A medida que el tiempo avanza, crece la confianza entre ambos y se resiente la salud de Proust, lo literario va mezclándose con las urgencias físicas (resfriados, agotamiento, estados nerviosos y febriles), que a menudo condicionan la escritura de las cartas. Ya en los meses finales, Proust dicta a menudo sus cartas a otros o encarga directamente que las escriban por él. Su carácter puntilloso -enfermizamente puntilloso- se mezcla entonces con la sensación de que la enfermedad acabará por vencerlo. Un mes antes de morir escribe: “Me has engañado haciéndome creer en correcciones de las que no se había hecho ni una. Déjame, mi sufrimiento llega hoy hasta el desamparo. Ya no confío en ti”.

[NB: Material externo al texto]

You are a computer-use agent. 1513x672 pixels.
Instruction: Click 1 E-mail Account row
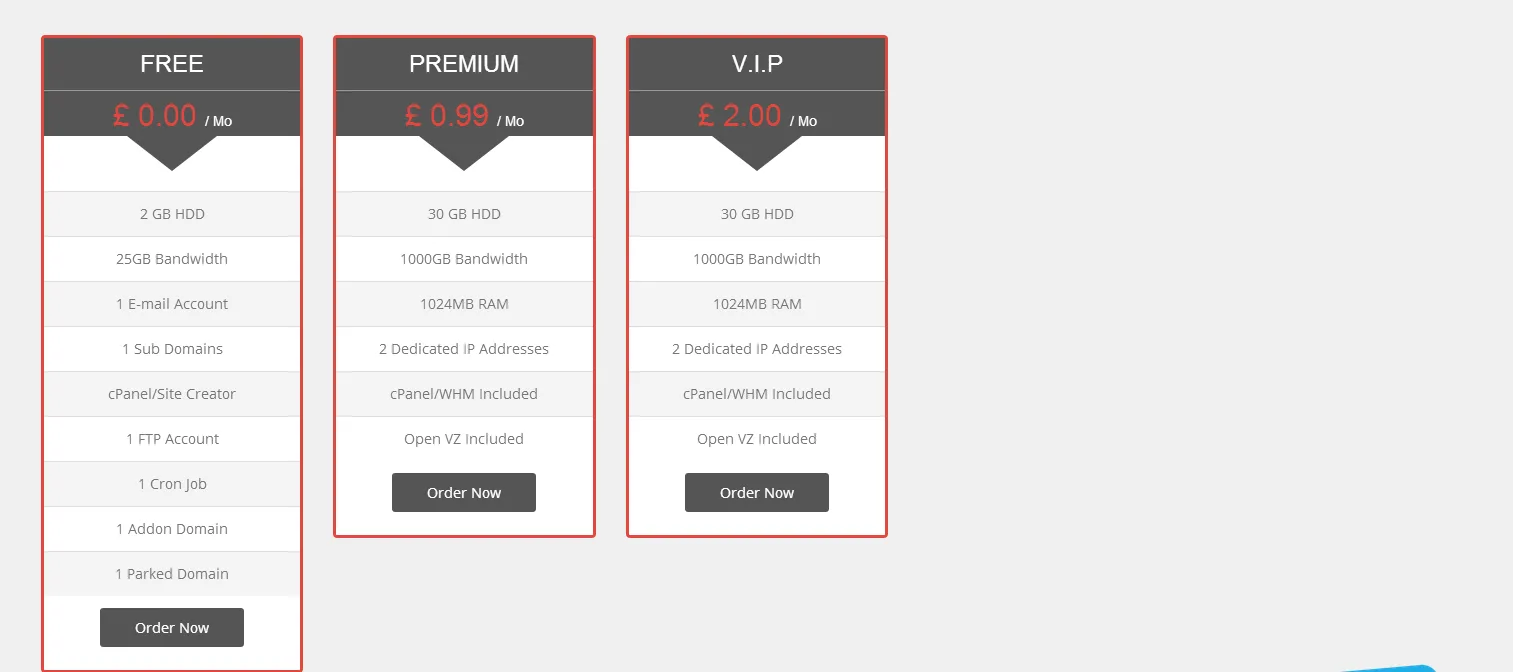[x=172, y=304]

Rivière, paciente, reacciona con elegancia: “Tengo grandes remordimientos por haberte dado un motivo añadido de cansancio y preocupación”. Otras veces, Proust se parapeta tras su enfermedad. Tras una prolija lista sobre correcciones pero también sobre algún capricho, termina una carta: “Siento haberle hablado sólo de mí, pero todas las cosas que tenía que decirle me han exigido tanto esfuerzo, en el estado en que me encuentro, que no puedo escribir ni una línea más y me limito a mandarle un saludo cordial”.
Enfermedad y muerte
En realidad, la enfermedad recorre toda la correspondencia, como recorre su existencia, como es sabido, desde que el asma le impidió hacer vida normal. Ya en 1914, Proust confiesa haber “desterrado” de sí cualquier proyecto, puesto que, dice, “el miedo a no poder hacerlo me causa demasiada desazón”. ¿Habría concluido su obra maestra de no haberse cruzado Rivière en su camino? Desde 1906, Proust permanece en casa, dejada atrás su vida anterior en los salones parisinos. Deja de traducir (una actividad fomentada por “mamá”) y escribe. Rivière se tiene que acostumbrar a no verle: “A veces sucede que a ciertas horas (sobre todo por la noche) me siento bastante bien. Si me llamara una de esas noches, estaría encantado de charlar con usted. Bastaría con que me permitiera quedarme tumbado”. En las últimas cartas del volumen toman la palabra personas cercanas al escritor que se encargan de comunicar el deterioro final a su buen amigo y correspondiente. Entre ellos, Céleste Albaret (enfermera, amiga, ama de llaves y autora de Monsieur Proust, que aquí publicó Capitán Swing) y el músico Reynaldo Hahn. Las cartas previas de Proust relatan, en fin, un verdadero combate para poder dejar su obra a punto para la posteridad.